Een Nederlands bedrijf heeft onlangs een exportvergunning verkregen voor de uitvoer
van een radarsysteem inclusief bijbehorende programmatuur, technologie en technische
ondersteuning naar Maleisië. De eindgebruiker van de goederen is de marine van Maleisië.
De goederen worden geïntegreerd in een marineschip.
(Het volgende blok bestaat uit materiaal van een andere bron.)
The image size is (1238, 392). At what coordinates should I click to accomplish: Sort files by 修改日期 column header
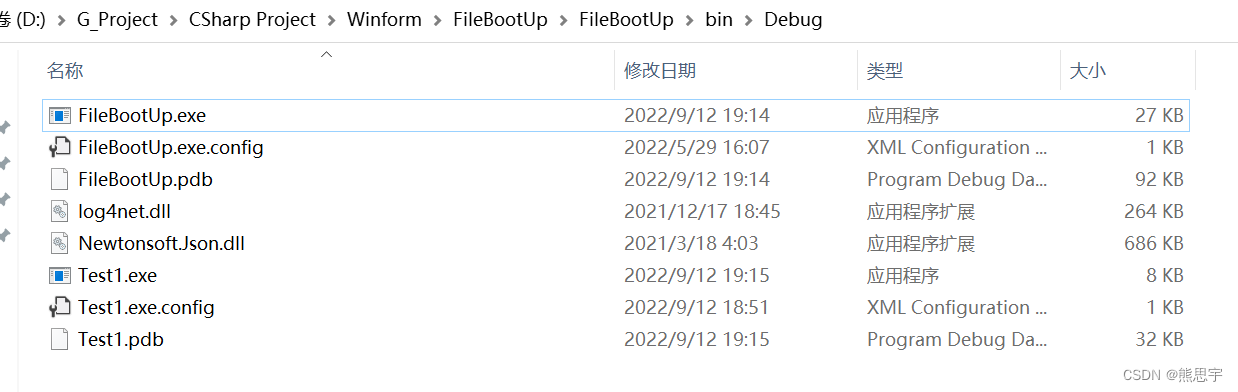coord(660,71)
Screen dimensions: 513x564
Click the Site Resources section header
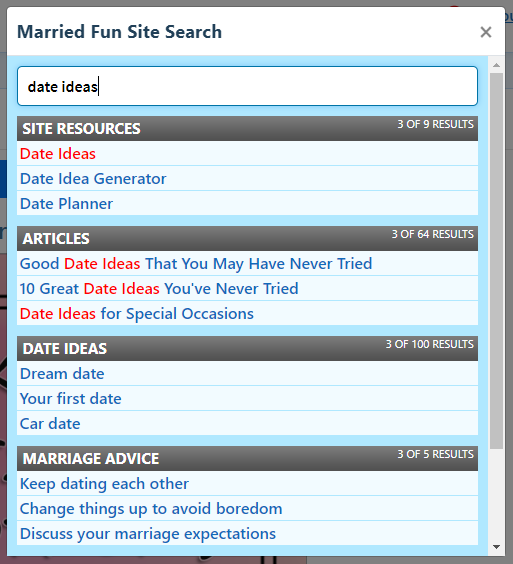tap(248, 128)
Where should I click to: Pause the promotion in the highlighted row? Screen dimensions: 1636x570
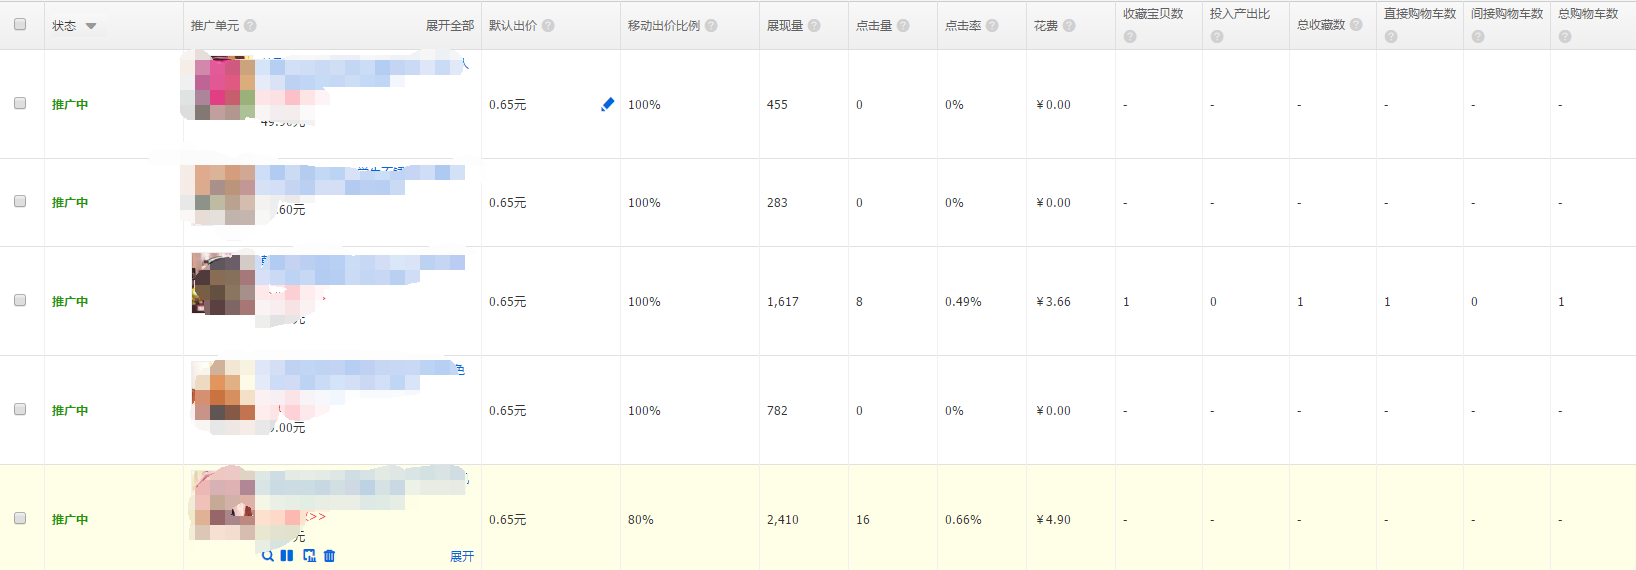tap(287, 556)
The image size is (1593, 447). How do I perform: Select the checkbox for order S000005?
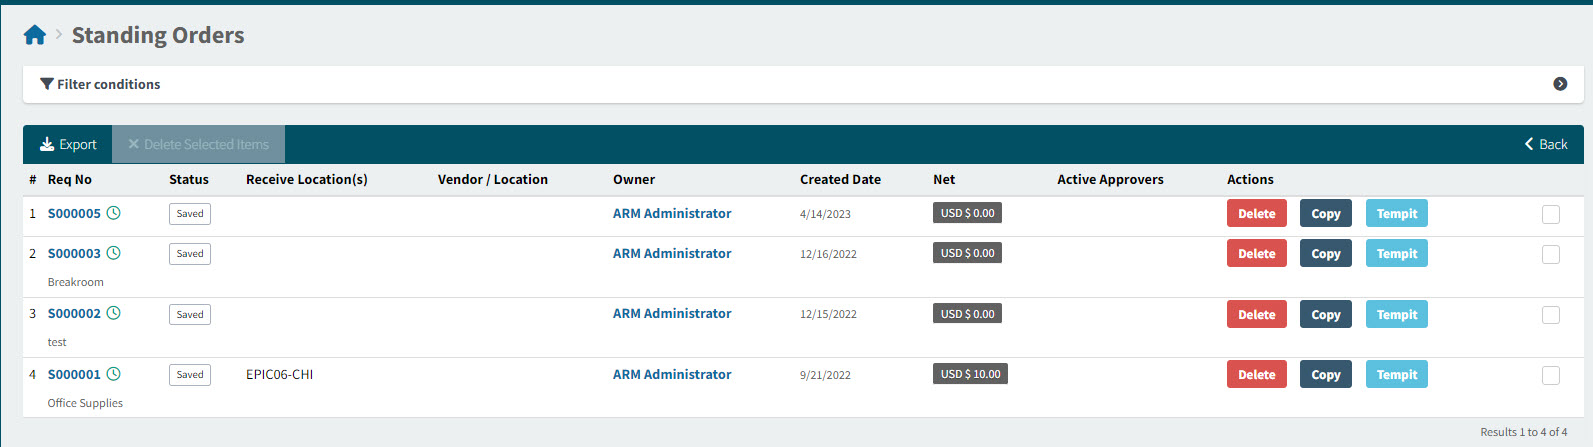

De aanvraag is getoetst aan de acht criteria van het EU Gemeenschappelijk Standpunt
inzake wapenexport.1 Deze toetsing, waarvan de essentie ten aanzien van het meest relevante criterium
hieronder wordt weergegeven, leidde tot het afgeven van de vergunning op basis van
de volgende argumenten:
Handhaving regionale stabiliteit (CR4)
In de Zuid-Chinese Zee is al geruime tijd sprake van diverse maritieme geschillen,
in het bijzonder over eilanden in dit gebied. Er zijn overlappende claims in de Zuid-Chinese
Zee tussen China, Vietnam, Taiwan, de Filipijnen, Maleisië, en Brunei. Maleisië claimt
delen van de Spratly-eilanden op basis van het Zeerechtverdrag en heeft op vijf eilanden
militairen gestationeerd. Ondanks oplopende spanningen is er geen sprake van openlijke
vijandigheden of militaire strijd/botsingen met Maleisië.
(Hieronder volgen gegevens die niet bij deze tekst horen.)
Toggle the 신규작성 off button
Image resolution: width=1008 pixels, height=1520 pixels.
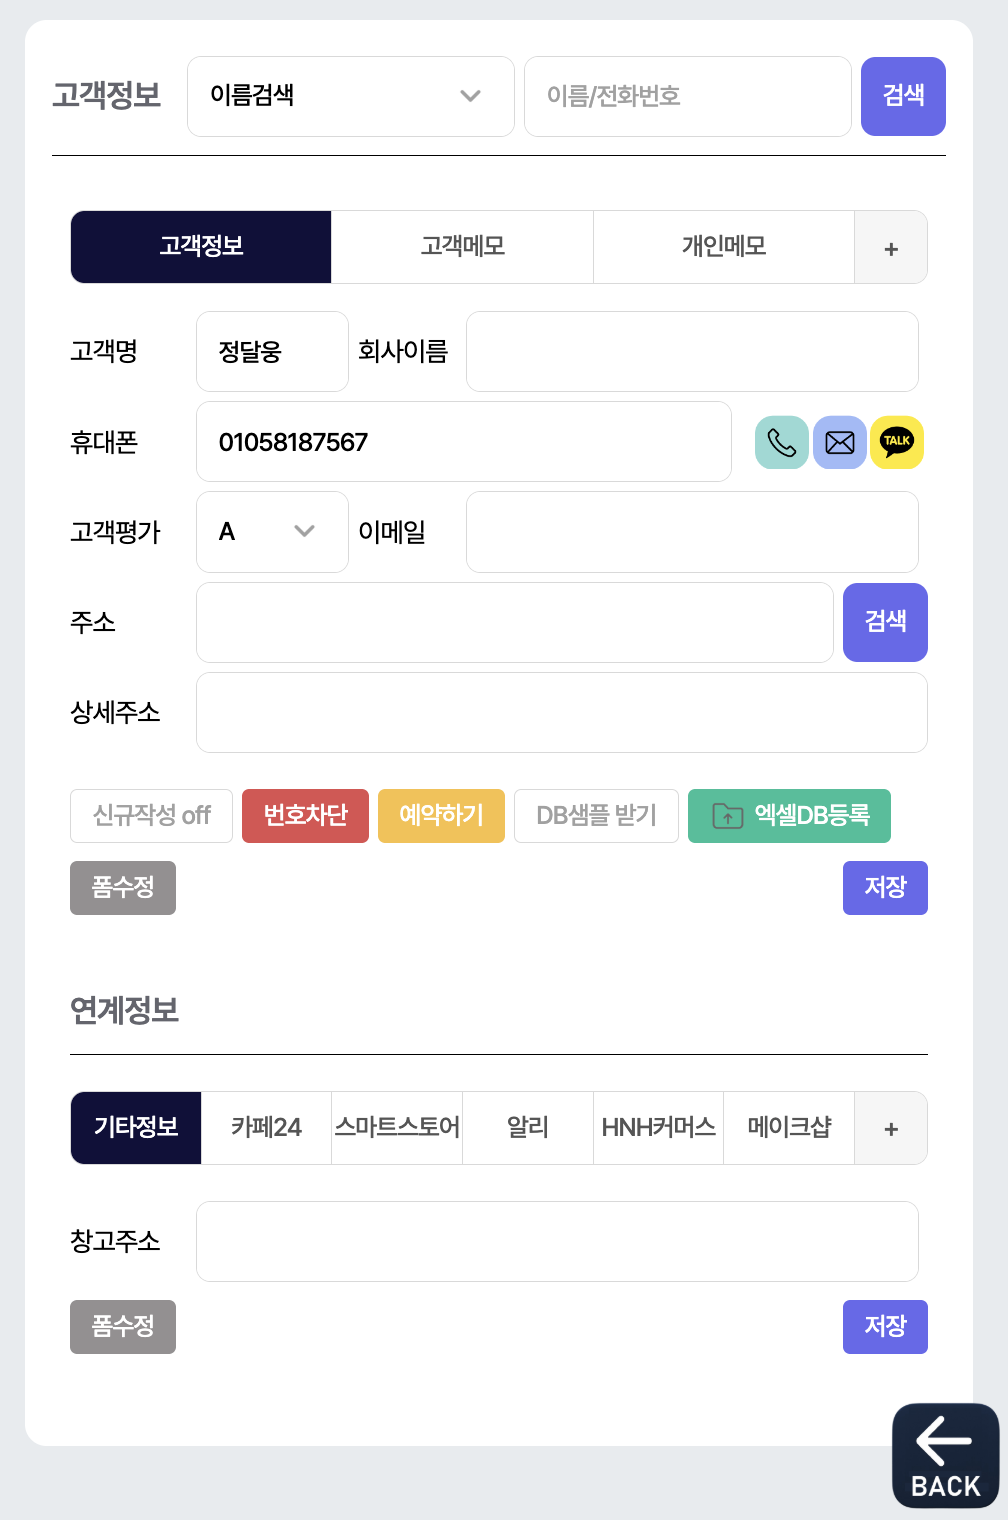(151, 816)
In het algemeen lost Maleisië zijn geschillen met buurlanden op diplomatieke wijze
op en beroept zich hierbij doorgaans op de mechanismen van het internationaal recht,
waaronder het Internationaal Gerechtshof. Daardoor is militaire escalatie van de geschillen
rond de Spratly-eilanden met een directe rol voor Maleisië vooralsnog niet waarschijnlijk.
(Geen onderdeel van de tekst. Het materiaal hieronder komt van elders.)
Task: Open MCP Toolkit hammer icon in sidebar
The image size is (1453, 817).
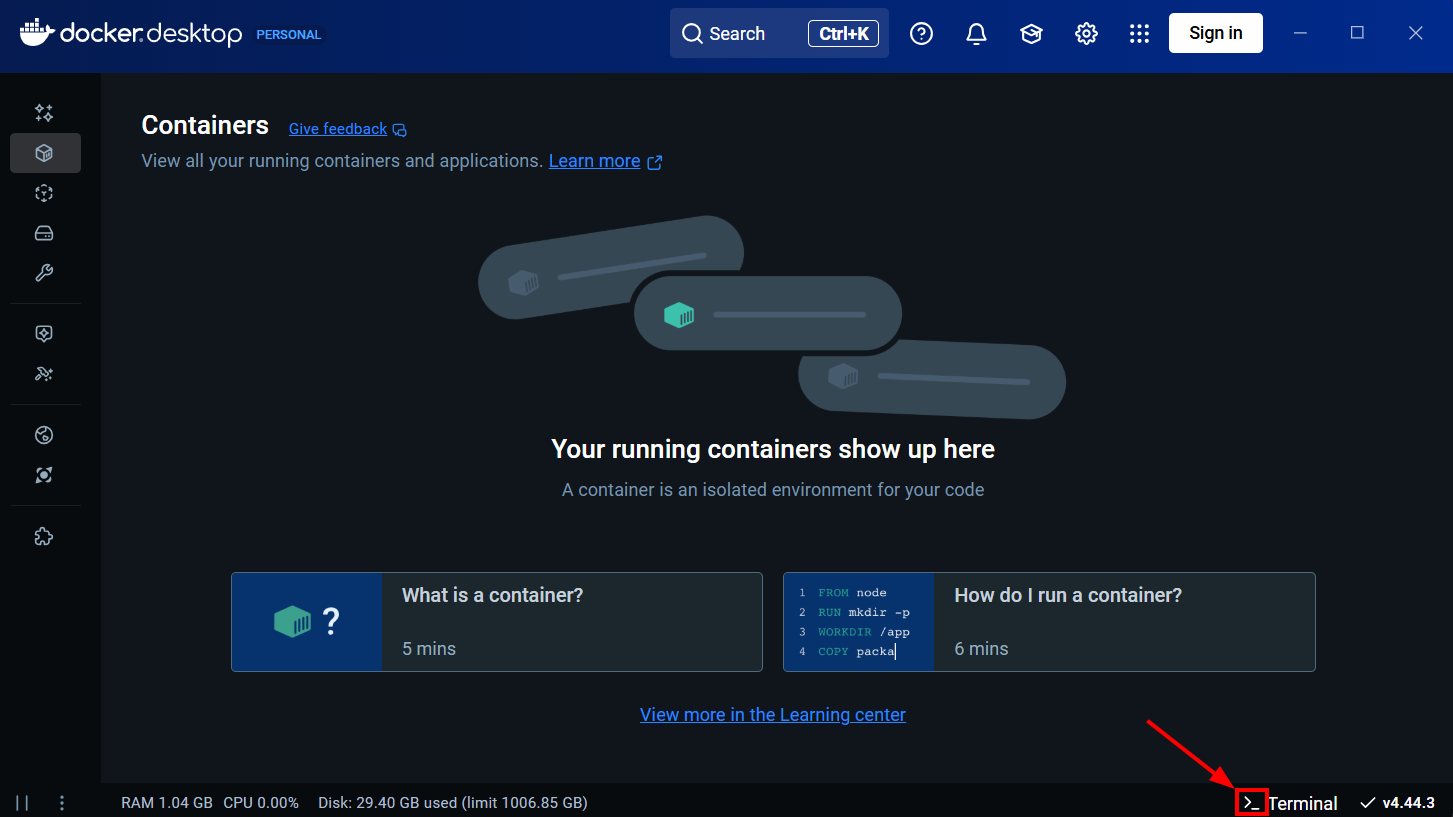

In 2025 is Maleisië voorzitter van ASEAN waarmee het land een belangrijke rol vervult
in het behouden van de regionale stabiliteit. Maleisië heeft daarnaast in de afgelopen
jaren een belangrijke faciliterende rol gespeeld bij het bereiken van een vredes-
en autonomieregeling met de Islamitische afscheidingsbeweging op Mindanao (Filipijnen).
Er is om deze redenen geen duidelijk risico dat de goederen ingezet zullen worden
voor agressie jegens een ander land of het met kracht bijzetten van territoriale aanspraken.
Toetsing aan criterium 4 heeft geleid tot een positief oordeel.
Ten aanzien van de overige criteria gelden geen bijzonderheden, deze zijn positief getoetst.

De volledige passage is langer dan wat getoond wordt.